▸ Supplied records:
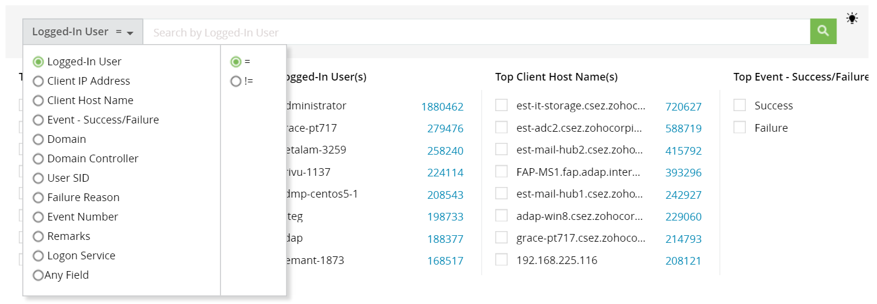Select the Logon Service radio option

38,256
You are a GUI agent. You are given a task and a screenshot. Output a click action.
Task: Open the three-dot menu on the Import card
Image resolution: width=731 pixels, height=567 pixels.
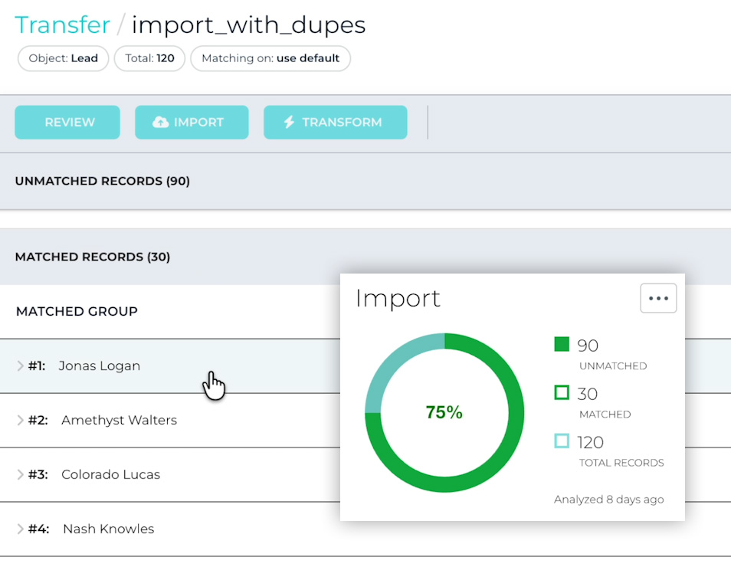(657, 298)
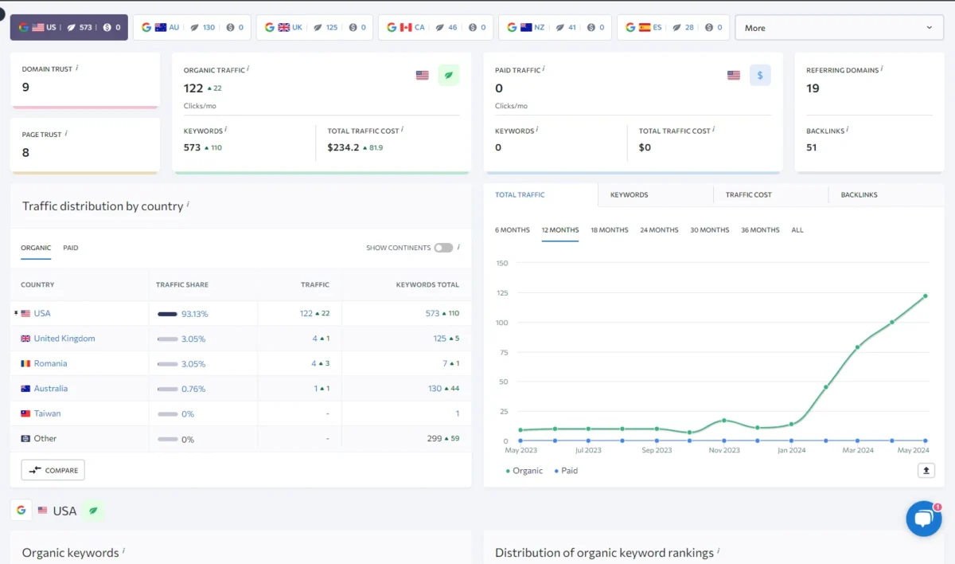Click the export icon below the traffic chart
Image resolution: width=955 pixels, height=564 pixels.
click(x=926, y=471)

▸ What you are asked to do: When you find the line that contains "Image resolution: width=731", retype it and every line after it through the end of the data above, exactly, with no pictures.

▸ Your response:
Image resolution: width=731 pixels, height=567 pixels.
(657, 298)
Click the export icon below the traffic chart
Image resolution: width=955 pixels, height=564 pixels.
click(x=926, y=471)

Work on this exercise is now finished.